Her long hair floated around her body as the water tugged each strand loose, and she felt the freedom in her scalp and closed her eyes on the sensation with as much pleasure as if she had spent the past year in prison.
When the cold began to reach her bones she headed in to shore and stood up amid the froth of the small breakers and felt the sun like a sacrament on her chilled, invigorated body, a holy wine warming body and soul together.
She moved forward through the waves, the hot sun beating down to warm her, the water alternately pushing and pulling at her slim thighs with a force that staggered her until, after a few steps, she found firmer footing.
Oh, this was glorious. This was the most perfect moment she had experienced in years. Even the weight of her hair pulling back from her scalp and hanging long down her back was a new sensuous excitement, as were the insistent motion of the water against her legs and the texture of pebble and sand underfoot.
When she reached the beach she dropped to the sand and lay out of reach of all but the strongest waves, so that every now and then she was startled by a silken touch of water sliding up the warm sand under her legs and hips.
Bending one knee, she dug her toes into the wet sand and closed her eyes and smiled....
When the shadow fell across her she knew there could be no cloud in the blue clear sky. Her eyes opened lazily and with a tiny gasp she met the hungry gaze of the dark man standing over her. And that too, was as it should be.
He was naked except for the blue jeans that covered his hips and legs. His muscled chest was smooth and his arms hung easily, almost helplessly at his sides. All his energy was in his dark look, black flames licking out over her skin to scorch her into awareness.

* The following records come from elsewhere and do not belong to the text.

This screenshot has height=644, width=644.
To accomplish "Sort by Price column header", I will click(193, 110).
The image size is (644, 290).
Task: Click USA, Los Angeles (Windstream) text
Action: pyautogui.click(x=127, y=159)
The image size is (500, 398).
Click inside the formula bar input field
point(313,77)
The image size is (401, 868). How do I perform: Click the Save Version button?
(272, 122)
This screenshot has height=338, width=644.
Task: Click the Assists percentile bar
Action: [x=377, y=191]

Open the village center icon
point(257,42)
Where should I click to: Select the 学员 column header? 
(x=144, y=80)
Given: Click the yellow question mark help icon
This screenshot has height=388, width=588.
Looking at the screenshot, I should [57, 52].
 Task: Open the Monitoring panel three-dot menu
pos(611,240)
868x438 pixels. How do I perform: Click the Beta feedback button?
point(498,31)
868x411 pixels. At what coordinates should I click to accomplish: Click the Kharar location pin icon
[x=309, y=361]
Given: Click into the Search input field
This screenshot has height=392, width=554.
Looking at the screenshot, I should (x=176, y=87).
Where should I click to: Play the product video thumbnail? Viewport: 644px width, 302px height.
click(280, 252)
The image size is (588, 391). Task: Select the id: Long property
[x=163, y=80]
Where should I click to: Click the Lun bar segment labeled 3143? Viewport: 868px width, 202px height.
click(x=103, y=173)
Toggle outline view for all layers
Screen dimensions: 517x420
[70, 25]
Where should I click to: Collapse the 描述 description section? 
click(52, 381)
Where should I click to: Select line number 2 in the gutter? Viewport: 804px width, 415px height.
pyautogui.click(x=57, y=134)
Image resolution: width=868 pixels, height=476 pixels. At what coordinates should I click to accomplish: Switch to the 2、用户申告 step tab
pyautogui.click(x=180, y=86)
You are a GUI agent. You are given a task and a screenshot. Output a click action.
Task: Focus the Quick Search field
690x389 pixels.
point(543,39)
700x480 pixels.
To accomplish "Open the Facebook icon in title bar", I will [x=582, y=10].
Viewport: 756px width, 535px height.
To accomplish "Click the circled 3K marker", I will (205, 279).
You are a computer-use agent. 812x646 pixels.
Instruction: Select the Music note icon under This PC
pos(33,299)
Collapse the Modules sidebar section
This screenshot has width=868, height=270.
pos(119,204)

"Johnny," she whispered, half pleading, half inviting, all aware.
He looked at her as though he did not hear her voice, but only saw the movement of her lips, as though the sight of that stirred him unmercifully. She felt a whole series of tiny sparks against her skin then, running upward from her feet to her shoulders; her fingers clenched in the thick gritty sand at her sides, and she felt water run down over her knuckles. Water, she realized in erotic amazement. The look in his eyes had made the touch of water an electric shock on her skin. She looked at his strong hands then and wondered distantly if his caress would scorch her to death.
She felt a shiver in her breasts as under his gaze her nipples suddenly contracted, hardened; and Johnny Winterhawk watched with a look of pleasure that was nearly pain.
"Johnny," she whispered again. But his hands had already moved to his waist, and she watched the smooth hard line of hip and thigh emerge as he stripped off the worn denim with mounting hunger. Her breath caught in her throat as he stood straight and tossed the jeans onto the sand. He was watching her watch him, and when her tongue flicked involuntarily between her parted lips she heard the intake of his breath.
He dropped to the sand beside her, not taking his eyes from hers, an intent in his gaze that she knew was answered in her own.
Johnny Winterhawk's hungry mouth came down on lips already parted in need, and her small stifled breath of response was abruptly transformed in her throat into a growl of deep, erotic, animal need that destroyed Johnny Winterhawk's restraint at a stroke. His hands closed in her wet hair, on her arm, her breast, with a grip of such naked hunger that she tore her mouth away from his to cry out her passionate response to it.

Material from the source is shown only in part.